Wolfson Card Analogue Line-up

So it’s time to line the card up and find out what analogue levels it takes. I’m going to need outboard audio processing anyway to bring mic level up to line level, and to be honest that’s probably better done off the board anyway away from all the digital power-supply sizzle. I can control levels in the analogue domain, so no need ot run alsamixer unless I want to do remote live recording.

I injected 1kHz tone from a Farnell Wien bridge oscillator ad found that the default gain setting is exactly right for a 1V rms input

1V rms exactly...
1V rms exactly…
on a scope, not the readout is 10x too low because I used a 10x probe
on a scope, not the readout is 10x too low because I used a 10x probe, so that’s 2.8V p-p or 1.4V peak

When I ftp the file to my PC and look at it with a WAV player I see it is as close to 0dBFS as you can get

You aren't going to get closer to 0dBFS than this without clipping
You aren’t going to get closer to 0dBFS than this without clipping

The audio doesn’t start recording instantly, there is an elegant fade in combined with an inelegant DC shift

Audio fades in softly over a short period
Audio fades in softly over a short period

It isn’t a big deal, but you probably want to start it .1s before the desired sound. That’s neither here nor there with a manual start but if auto-started from a sensor trigger that would be a bear.

Audio performance

I terminated both inputs with 150 ohms and used Audition to gather the stats on silence, starting 3s in, a reasonable way past the initial DC bump.

internal noise stats. I'm not going to complain about this
internal noise stats. I’m not going to complain about this

I then scanned the spectrum of the quiet recording to look for any frequency spurs etc, on a fairly narrow IF bandwidth (wide scanning window). I’m not going to argue with the results –

Can't really argue with that
Can’t really argue with that

For reference here is the 1kHz tone (if you analyse it all the distortion comes from my 1970s era Wien Bridge oscillator)

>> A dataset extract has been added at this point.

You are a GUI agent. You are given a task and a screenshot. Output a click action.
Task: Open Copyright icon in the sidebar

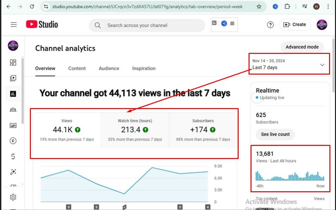pos(13,141)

and here is the quiet recording

I didn’t run rightmark on it since I don’t have anything good enough to generate the test signal and don’t know how to play and record at the same time on the Pi.

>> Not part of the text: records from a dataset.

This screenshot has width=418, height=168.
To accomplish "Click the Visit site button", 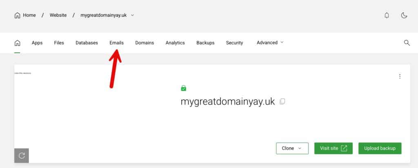I will [x=334, y=148].
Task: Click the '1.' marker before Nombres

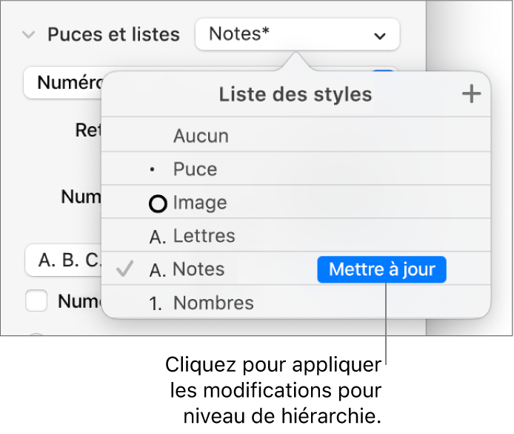Action: (158, 303)
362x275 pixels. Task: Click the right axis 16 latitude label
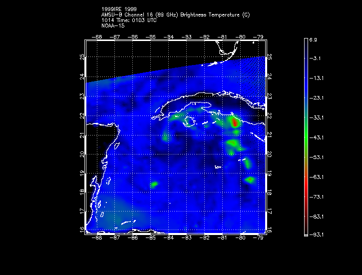point(270,230)
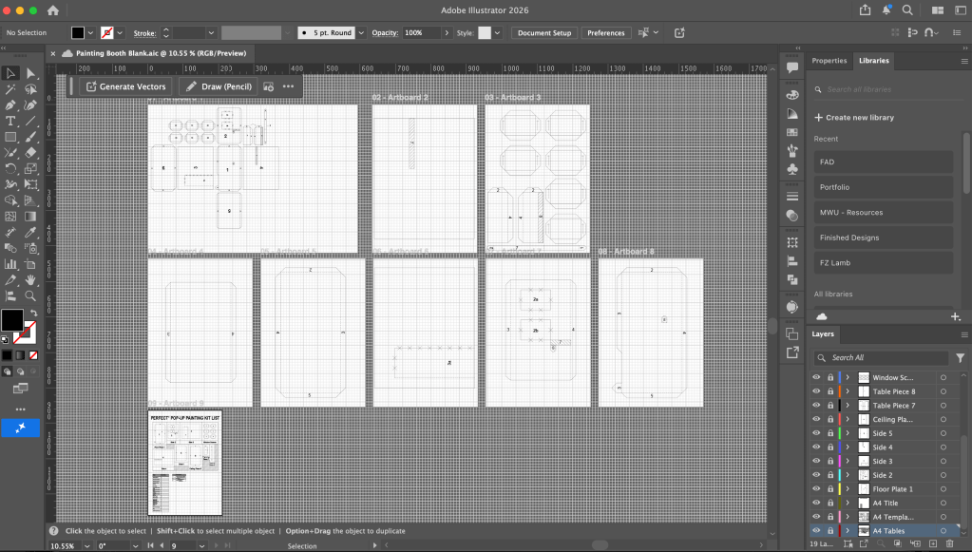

Since I want this for recording I didn’t bother to test playback – here’s a description of replay.

Time delay recording

The way to use this as a time delay recorder is to set cron to start on boot:

shutdown -h -t 3700

and

arecord -c 2 -f S16_LE -d 3600 -r 44100 record_from_line_in.wav

Then power on the Pi and the microphone preamplifier about half an hour before dawn and pull the power after about an hour and a quarter – the Pi should have halted by then. I will use a PIC microcontroller for that job, because it draws a very low power in the rest state, but an Arduino would work too, though it’s typically 7mA drain is higher than it has to be.

Conclusion

The Wolfson audio card records well, with low noise. You need to use a fast SD card otherwise you will get overruns. But it is poorly supported and the devil’s own job to get going. However, it seems the only game in town for high-quality recording.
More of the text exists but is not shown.